As tarefas ::
(1) Transcreva literalmente o trecho do texto sobre a revolta de Coré, de "Esse gesto de" até "Champlin (Op. Cit.).", inclusive.
(2) Com base no texto sobre a revolta de Coré, responda:
(a) Quantos revoltosos foram postos face a face com o Deus vivo?
(b) O que os apoiadores de Coré levariam para o teste proposto por Moisés?
(c) Qual tribo se tornou uma casta sacerdotal?

Texto extraído ::

Nesse estado, como poderia o povo decidir qual dos dois grupos estava certo? Moisés propôs o teste definitivo: “Amanhã pela manhã, o Senhor fará saber quem é dEle e quem é o santo que Ele fará chegar a Si; aquele a quem escolher fará chegar a Si” (Nm 16:5). Aqueles que apoiavam Coré levariam seus incensários cheios de incenso, assim como Moisés e Arão. Então, Deus revelaria quem era Seu escolhido.
Esse gesto de Moisés significava colocar o assunto em boas mãos. “O Senhor fará saber” – não diz uma palavra a seu respeito nem de Arão. A questão gira em torno da escolha do Senhor. Os 250 revoltosos foram postos face a face com o Deus vivo. Foram intimados a comparecer na Sua presença com seus incensários nas mãos, a fim de que todo o assunto pudesse ser inteiramente examinado e definitivamente resolvido diante desse grande tribunal. “Somente quem fosse escolhido pelo Senhor seria capaz de se aproximar dEle... Arão e seus filhos haviam sido escolhidos para o sacerdócio em Israel. A tribo de Levi se tornou uma casta sacerdotal e deveres tinham sido atribuídos aos membros daquela tribo. Yaweh tinha determinado todo aquele sistema, e nenhuma quebra seria tolerada”, diz Champlin (Op. Cit.).

Dados brutos ::
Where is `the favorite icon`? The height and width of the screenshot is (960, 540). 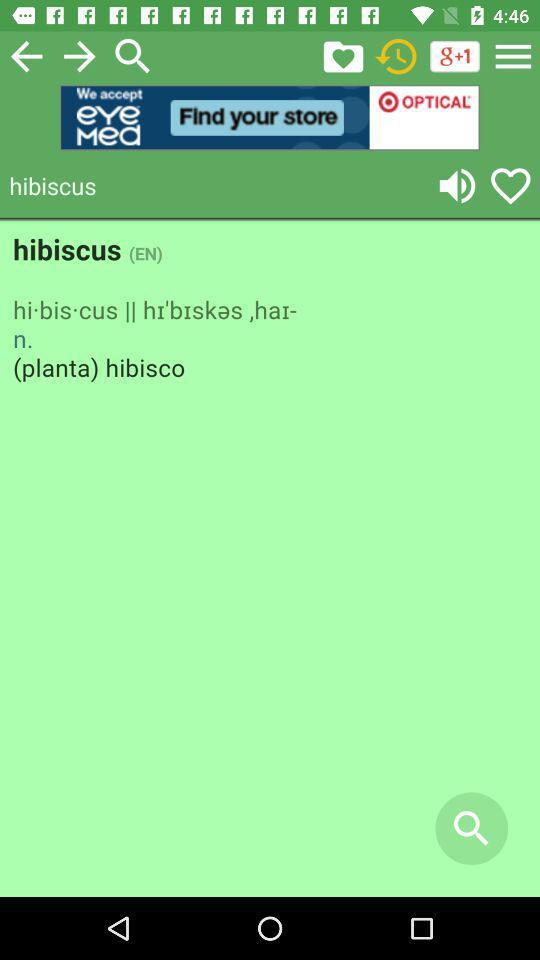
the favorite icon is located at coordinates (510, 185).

--

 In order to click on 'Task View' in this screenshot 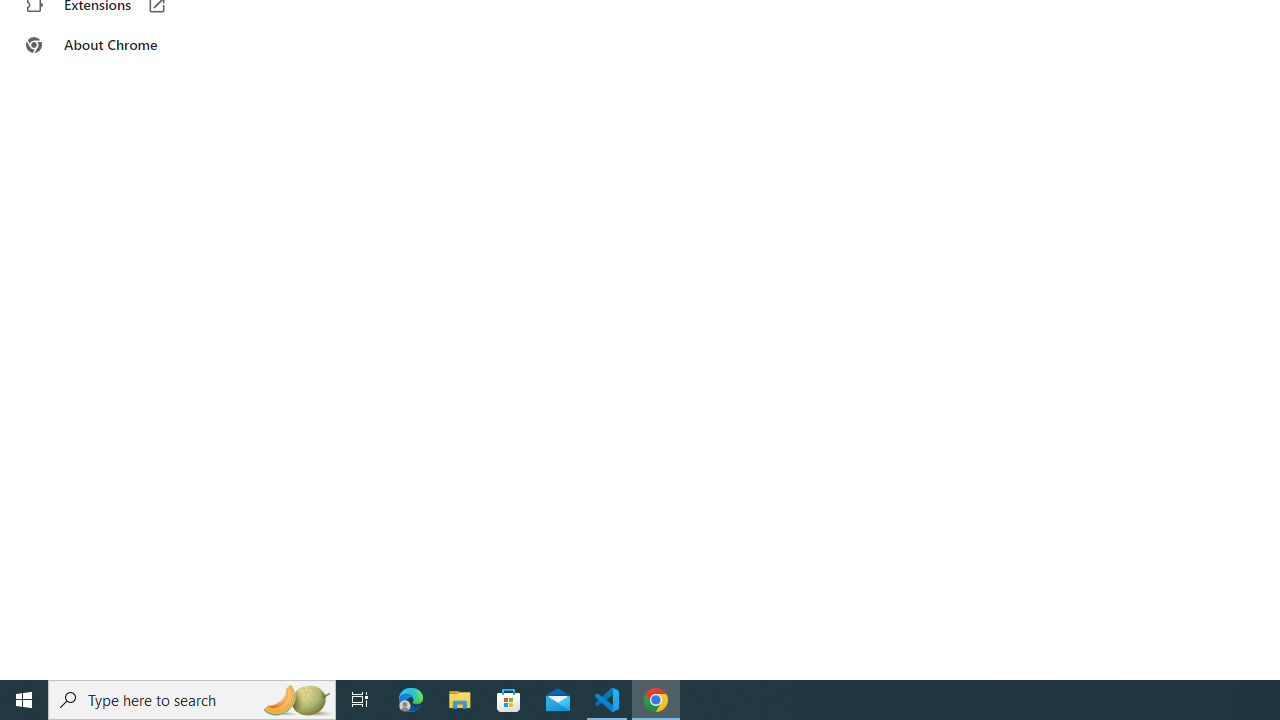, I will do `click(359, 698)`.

Respostas escritas ::
(1)
Esse gesto de Moisés significava colocar o assunto em boas mãos. “O Senhor fará saber” – não diz uma palavra a seu respeito nem de Arão. A questão gira em torno da escolha do Senhor. Os 250 revoltosos foram postos face a face com o Deus vivo. Foram intimados a comparecer na Sua presença com seus incensários nas mãos, a fim de que todo o assunto pudesse ser inteiramente examinado e definitivamente resolvido diante desse grande tribunal. “Somente quem fosse escolhido pelo Senhor seria capaz de se aproximar dEle... Arão e seus filhos haviam sido escolhidos para o sacerdócio em Israel. A tribo de Levi se tornou uma casta sacerdotal e deveres tinham sido atribuídos aos membros daquela tribo. Yaweh tinha determinado todo aquele sistema, e nenhuma quebra seria tolerada”, diz Champlin (Op. Cit.).

(2)
(a) 250 revoltosos.
(b) Seus incensários cheios de incenso.
(c) A tribo de Levi.